The vehicle (sterile distilled water) control plates gave counts of revertant colonies within the normal range. All of the positive control chemicals used in the test induced marked increases in the frequency of revertant colonies, both with or without metabolic activation. Thus, the sensitivity of the assay and the efficacy of the S9-mix were validated.

The test material caused no visible reduction in the growth of the bacterial background lawn at any dose level and was, therefore, tested up to the maximum recommended dose level of 5000 µg/plate. No test material precipitate was observed on the plates at any of the doses tested in either the presence or absence of S9-mix.

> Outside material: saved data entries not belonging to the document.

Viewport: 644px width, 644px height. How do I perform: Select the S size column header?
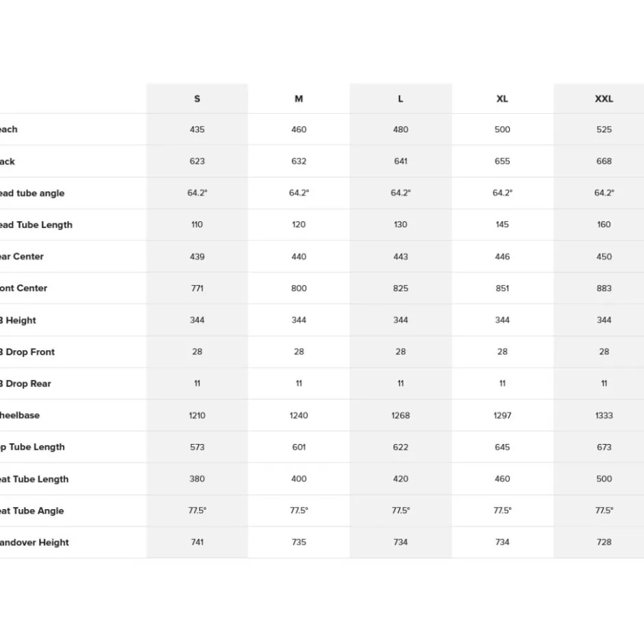pos(197,99)
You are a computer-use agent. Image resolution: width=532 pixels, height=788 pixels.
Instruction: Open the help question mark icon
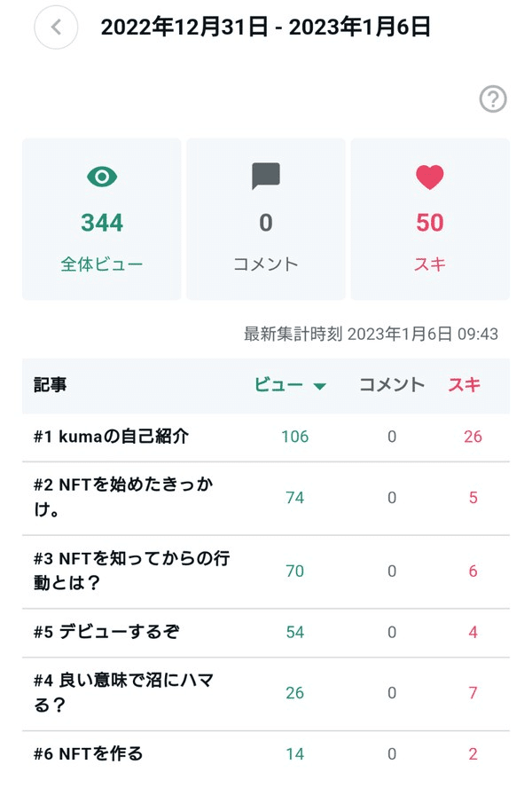point(492,99)
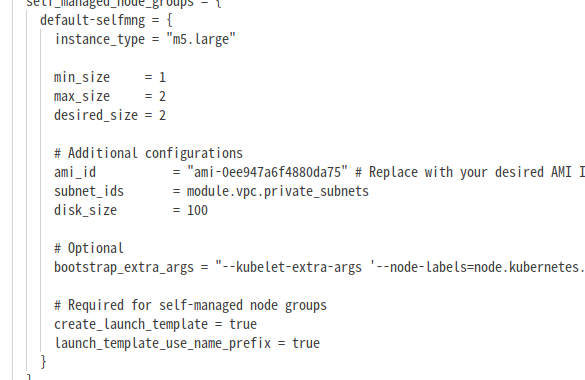
Task: Click the "# Additional configurations" comment
Action: pos(148,153)
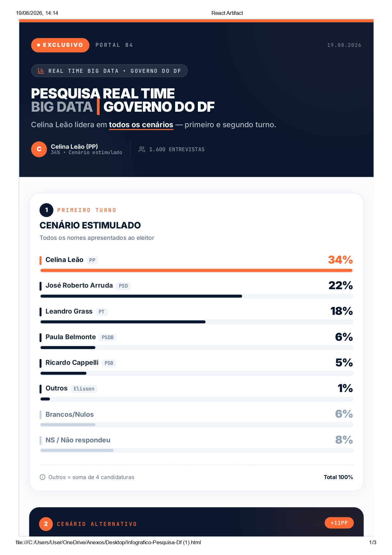Click the EXCLUSIVO orange badge
This screenshot has height=555, width=392.
point(60,45)
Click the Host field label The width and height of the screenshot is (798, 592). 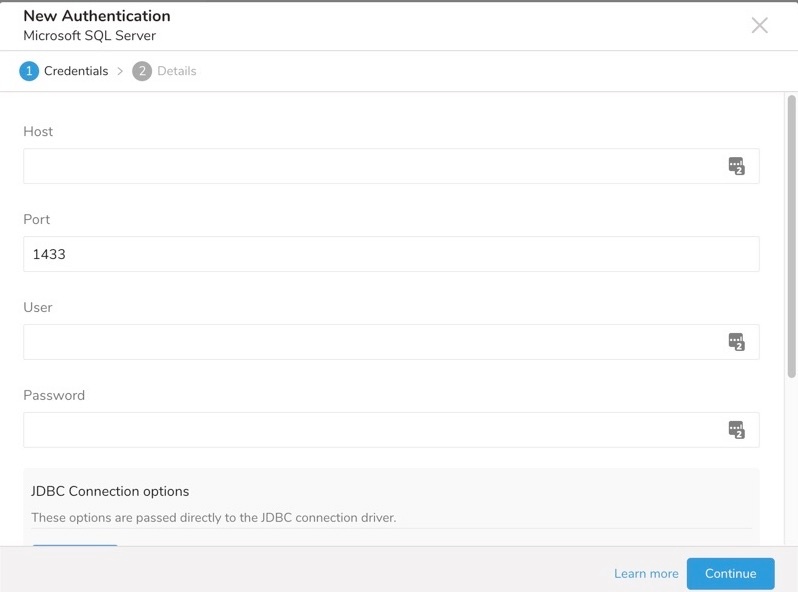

No significant increases in the frequency of revertant colonies were recorded for any of the bacterial strains, with any dose of the test material, either with or without metabolic activation or exposure method.

Conclusion.

The test material was considered to be non-mutagenic under the conditions of this test.